Mi Corazón es amor y paz
Mi Sagrado Corazón Eucarístico es un oasis de amor, de paz, de consuelo y de perdón; y quien venga a este oasis divino encontrará alivio, Pan, fuerza (1Reyes 19,8).
Alma, mi Sagrado Corazón Eucarístico es el oasis en medio del desierto de tu vida. Alma, tu voluntad humana, por preferirla a ella, has hecho de tu vida un desierto reseco, sin agua, con un sol no divino, sino el sol de tu razón, con el calor y el fuego de tus pasiones, iras y violencias; todo ello te causa desesperación y desconsuelo y, por tanto, alma, es lo que transmites a los demás: desesperanza y tristeza.
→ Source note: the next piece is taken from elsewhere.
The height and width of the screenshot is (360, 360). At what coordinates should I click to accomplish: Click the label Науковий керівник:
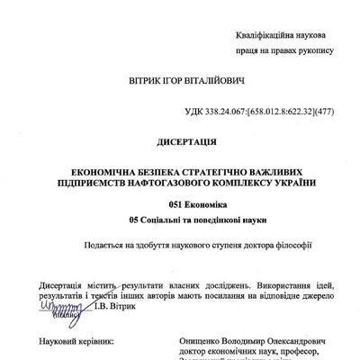pos(76,342)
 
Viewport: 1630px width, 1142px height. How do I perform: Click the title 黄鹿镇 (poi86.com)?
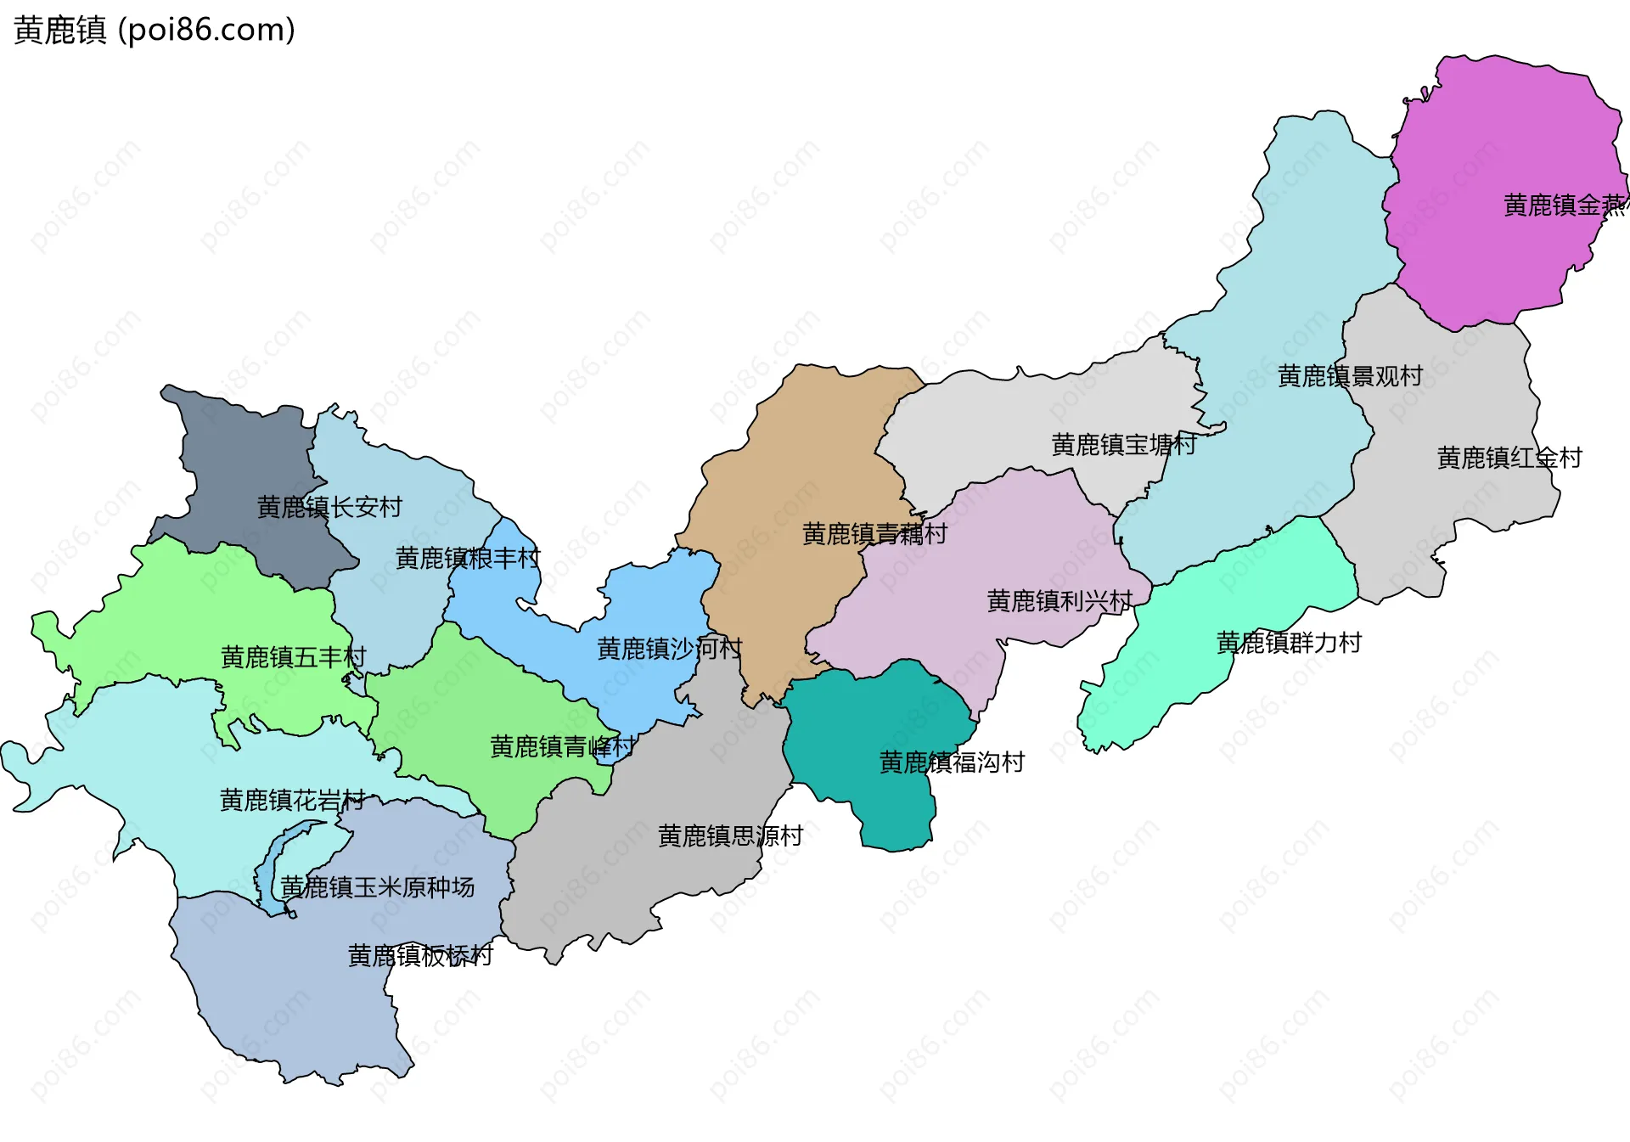click(x=155, y=31)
Alma de mi Sagrado Corazón, te he escogido para que seas instrumento de mi Corazón. Mi Corazón es amor y paz, es la Palabra hecha carne, carne y obra. Si eres instrumento de mi Corazón, es para que tú seas testigo de la paz, del amor y de mi Palabra, poniéndola en práctica, irradiando la Luz de mi Corazón a los demás, con buen testimonio, con ánimo alegre y constante, con fuerza viva, que la renuevas en la oración.
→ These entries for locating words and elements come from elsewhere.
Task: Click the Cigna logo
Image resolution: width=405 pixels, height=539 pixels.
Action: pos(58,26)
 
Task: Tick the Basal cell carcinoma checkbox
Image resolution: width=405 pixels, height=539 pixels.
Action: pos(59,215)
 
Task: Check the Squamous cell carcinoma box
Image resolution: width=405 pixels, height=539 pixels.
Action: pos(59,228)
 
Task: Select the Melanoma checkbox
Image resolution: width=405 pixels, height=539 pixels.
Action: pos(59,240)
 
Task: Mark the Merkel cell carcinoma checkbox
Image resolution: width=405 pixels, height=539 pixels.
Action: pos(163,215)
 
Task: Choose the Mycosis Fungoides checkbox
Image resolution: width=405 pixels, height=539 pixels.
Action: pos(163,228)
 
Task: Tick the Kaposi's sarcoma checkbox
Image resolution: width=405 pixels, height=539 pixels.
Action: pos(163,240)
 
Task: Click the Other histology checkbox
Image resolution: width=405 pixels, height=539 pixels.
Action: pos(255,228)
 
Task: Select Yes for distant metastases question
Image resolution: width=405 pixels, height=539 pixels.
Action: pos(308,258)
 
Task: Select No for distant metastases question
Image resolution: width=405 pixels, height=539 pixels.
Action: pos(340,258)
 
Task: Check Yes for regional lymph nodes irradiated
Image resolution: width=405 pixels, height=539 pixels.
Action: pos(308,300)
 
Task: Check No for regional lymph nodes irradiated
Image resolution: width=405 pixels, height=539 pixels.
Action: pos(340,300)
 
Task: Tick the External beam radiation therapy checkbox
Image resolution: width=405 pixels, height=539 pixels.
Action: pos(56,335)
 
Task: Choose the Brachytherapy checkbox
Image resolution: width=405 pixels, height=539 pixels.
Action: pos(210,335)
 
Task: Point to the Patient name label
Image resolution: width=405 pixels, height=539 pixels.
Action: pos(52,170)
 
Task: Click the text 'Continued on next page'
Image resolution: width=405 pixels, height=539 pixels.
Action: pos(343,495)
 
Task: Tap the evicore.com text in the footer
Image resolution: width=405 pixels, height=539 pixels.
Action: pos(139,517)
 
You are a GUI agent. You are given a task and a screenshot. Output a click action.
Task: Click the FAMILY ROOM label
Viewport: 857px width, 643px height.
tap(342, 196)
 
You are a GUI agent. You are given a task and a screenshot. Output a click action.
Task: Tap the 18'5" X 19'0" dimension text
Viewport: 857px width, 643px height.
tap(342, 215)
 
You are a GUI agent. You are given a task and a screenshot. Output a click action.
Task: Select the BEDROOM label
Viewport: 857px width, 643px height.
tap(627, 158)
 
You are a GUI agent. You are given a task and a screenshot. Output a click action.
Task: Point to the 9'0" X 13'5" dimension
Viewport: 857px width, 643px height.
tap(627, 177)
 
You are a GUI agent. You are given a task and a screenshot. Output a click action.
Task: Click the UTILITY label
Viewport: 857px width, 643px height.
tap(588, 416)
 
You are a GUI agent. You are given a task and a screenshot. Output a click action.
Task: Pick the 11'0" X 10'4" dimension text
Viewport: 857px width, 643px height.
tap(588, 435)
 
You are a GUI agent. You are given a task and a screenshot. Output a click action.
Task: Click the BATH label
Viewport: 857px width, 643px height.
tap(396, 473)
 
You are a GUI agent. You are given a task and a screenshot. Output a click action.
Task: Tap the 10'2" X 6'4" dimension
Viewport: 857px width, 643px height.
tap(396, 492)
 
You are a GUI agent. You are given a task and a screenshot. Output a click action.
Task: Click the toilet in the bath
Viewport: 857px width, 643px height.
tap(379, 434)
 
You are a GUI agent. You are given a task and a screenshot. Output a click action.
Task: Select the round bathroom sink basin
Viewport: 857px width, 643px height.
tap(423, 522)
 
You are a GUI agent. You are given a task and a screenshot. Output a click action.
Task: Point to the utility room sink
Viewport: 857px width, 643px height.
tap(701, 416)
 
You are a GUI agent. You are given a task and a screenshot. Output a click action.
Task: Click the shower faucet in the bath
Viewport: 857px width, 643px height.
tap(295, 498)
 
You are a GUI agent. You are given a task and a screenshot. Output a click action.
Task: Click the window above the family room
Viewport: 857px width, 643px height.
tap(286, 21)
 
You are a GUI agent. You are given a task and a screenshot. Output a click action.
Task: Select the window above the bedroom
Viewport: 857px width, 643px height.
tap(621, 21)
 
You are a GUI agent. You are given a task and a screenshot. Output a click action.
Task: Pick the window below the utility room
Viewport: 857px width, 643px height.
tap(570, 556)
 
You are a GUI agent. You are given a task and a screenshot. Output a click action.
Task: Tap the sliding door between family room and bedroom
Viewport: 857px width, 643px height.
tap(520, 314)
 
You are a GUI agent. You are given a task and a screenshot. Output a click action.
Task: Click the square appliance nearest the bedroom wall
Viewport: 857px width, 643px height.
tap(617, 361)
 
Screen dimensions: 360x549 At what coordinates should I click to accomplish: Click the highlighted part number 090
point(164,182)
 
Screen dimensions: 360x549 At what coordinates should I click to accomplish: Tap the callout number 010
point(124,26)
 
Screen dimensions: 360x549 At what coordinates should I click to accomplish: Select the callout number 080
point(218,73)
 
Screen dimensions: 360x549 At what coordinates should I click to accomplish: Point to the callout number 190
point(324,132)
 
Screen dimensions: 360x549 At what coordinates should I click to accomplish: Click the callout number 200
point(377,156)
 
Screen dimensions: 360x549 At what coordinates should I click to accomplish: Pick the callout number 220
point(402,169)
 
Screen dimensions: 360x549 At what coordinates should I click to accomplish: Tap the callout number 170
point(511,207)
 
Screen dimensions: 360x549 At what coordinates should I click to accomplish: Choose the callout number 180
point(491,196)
Viven tristes, desesperados y cansados, con miedo y heridos. Aquí está mi Corazón abierto, entra en mi Corazón, sigue mi Llamado de amor, síguelo y por medio del Corazón de mi Madre entrarás a mi Corazón.
No tengas miedo, vive mis mensajes, sé luz, sé paz, sé amor para tus hermanos, olvídate de tu voluntad humana, pon en su lugar mi Divina Voluntad y mi Divina Voluntad hará que te olvides de ti mismo, para que te pongas a glorificarme y a testimoniarme delante de los hombres.
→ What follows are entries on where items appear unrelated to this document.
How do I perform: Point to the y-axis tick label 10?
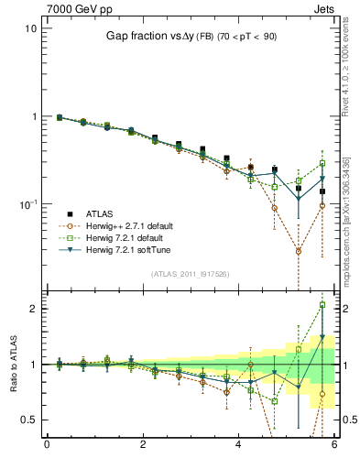[30, 28]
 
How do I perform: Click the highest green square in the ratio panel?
[322, 305]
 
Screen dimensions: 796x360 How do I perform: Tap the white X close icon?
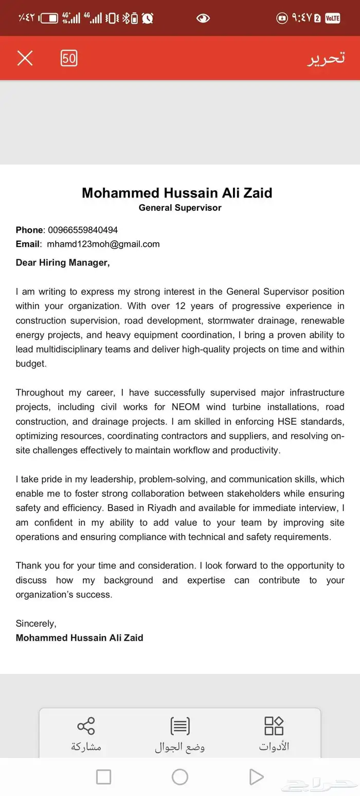pos(25,58)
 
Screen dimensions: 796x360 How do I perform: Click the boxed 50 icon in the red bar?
pos(69,58)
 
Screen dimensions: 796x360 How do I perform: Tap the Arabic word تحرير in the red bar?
pos(326,58)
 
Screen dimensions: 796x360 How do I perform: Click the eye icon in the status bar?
pos(203,19)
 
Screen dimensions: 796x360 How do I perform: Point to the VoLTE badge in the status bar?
pos(332,19)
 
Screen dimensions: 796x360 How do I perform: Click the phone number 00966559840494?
pos(83,230)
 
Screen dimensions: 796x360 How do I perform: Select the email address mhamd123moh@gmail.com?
pos(103,244)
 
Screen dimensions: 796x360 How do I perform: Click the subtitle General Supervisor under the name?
pos(180,208)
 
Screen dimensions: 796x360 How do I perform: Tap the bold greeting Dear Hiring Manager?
pos(63,263)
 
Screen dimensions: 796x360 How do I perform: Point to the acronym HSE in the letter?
pos(287,422)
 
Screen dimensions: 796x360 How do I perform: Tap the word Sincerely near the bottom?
pos(36,624)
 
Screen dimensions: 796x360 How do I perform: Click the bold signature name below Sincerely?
pos(79,638)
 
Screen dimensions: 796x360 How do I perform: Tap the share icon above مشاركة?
pos(86,726)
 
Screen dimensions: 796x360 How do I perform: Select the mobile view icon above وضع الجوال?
pos(180,726)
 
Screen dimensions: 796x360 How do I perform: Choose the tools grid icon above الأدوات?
pos(274,726)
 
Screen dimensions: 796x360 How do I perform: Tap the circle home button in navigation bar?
pos(180,776)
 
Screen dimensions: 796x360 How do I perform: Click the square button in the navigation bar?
pos(103,776)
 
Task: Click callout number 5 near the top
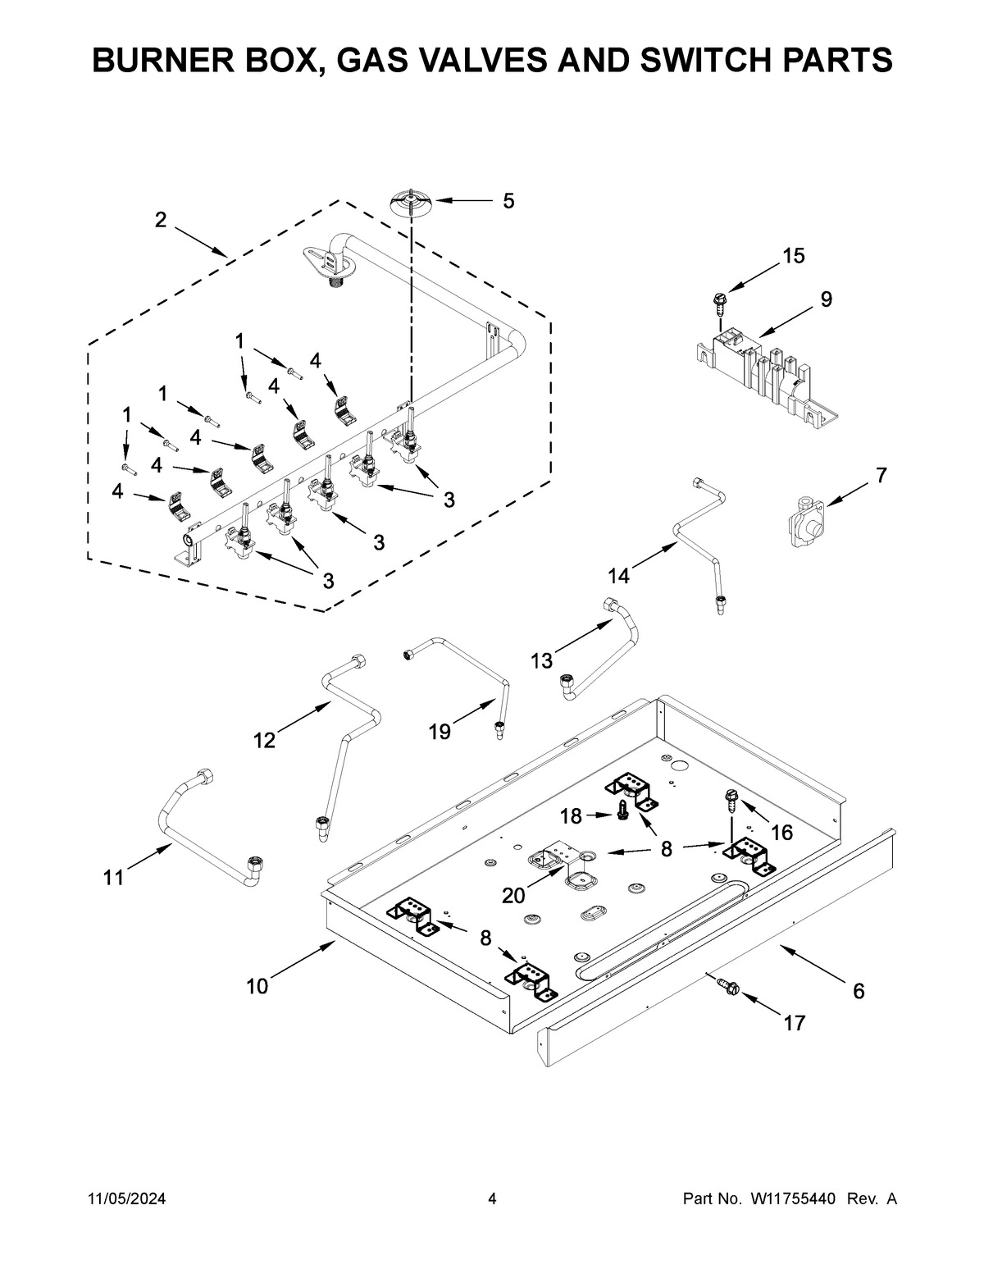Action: [508, 201]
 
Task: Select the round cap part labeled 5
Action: [409, 201]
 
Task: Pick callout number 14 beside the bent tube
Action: [618, 576]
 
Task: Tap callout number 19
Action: [440, 732]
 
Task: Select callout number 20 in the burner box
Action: [514, 896]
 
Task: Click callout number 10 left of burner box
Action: [257, 986]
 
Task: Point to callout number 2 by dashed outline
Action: [161, 220]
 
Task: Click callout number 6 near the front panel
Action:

Pequeño lirio, te regalo una Jaculatoria de gracia nueva y súplica ardiente. Esta jaculatoria, junto al Ave María de los Últimos Tiempos, va a acelerar el Triunfo de Nuestros Corazones, pero además esta Sagrada Jaculatoria que hoy te doy y, a través de ti, a todos los Apóstoles de Nuestros Sagrados Corazones, anuncia que ya están viviendo la Era de los Tres Sagrados Corazones de la familia de Nazaret: Sagrado Corazón Eucarístico de Jesús, Corazón Doloroso e Inmaculado de María, Casto y Amante Corazón de San José, triunfen y reinen. Amén.
Esta Jaculatoria, hijito, anuncia la Era de los Tres Corazones de Paz, Era de Amor, Era de Misericordia.
Yo los bendigo con amor misericordioso y en el sol ardiente de mi Amor Divino:
En el Nombre del Padre y del Hijo y del Espíritu Santo Amén. Ave María Purísima, sin pecado original concebida.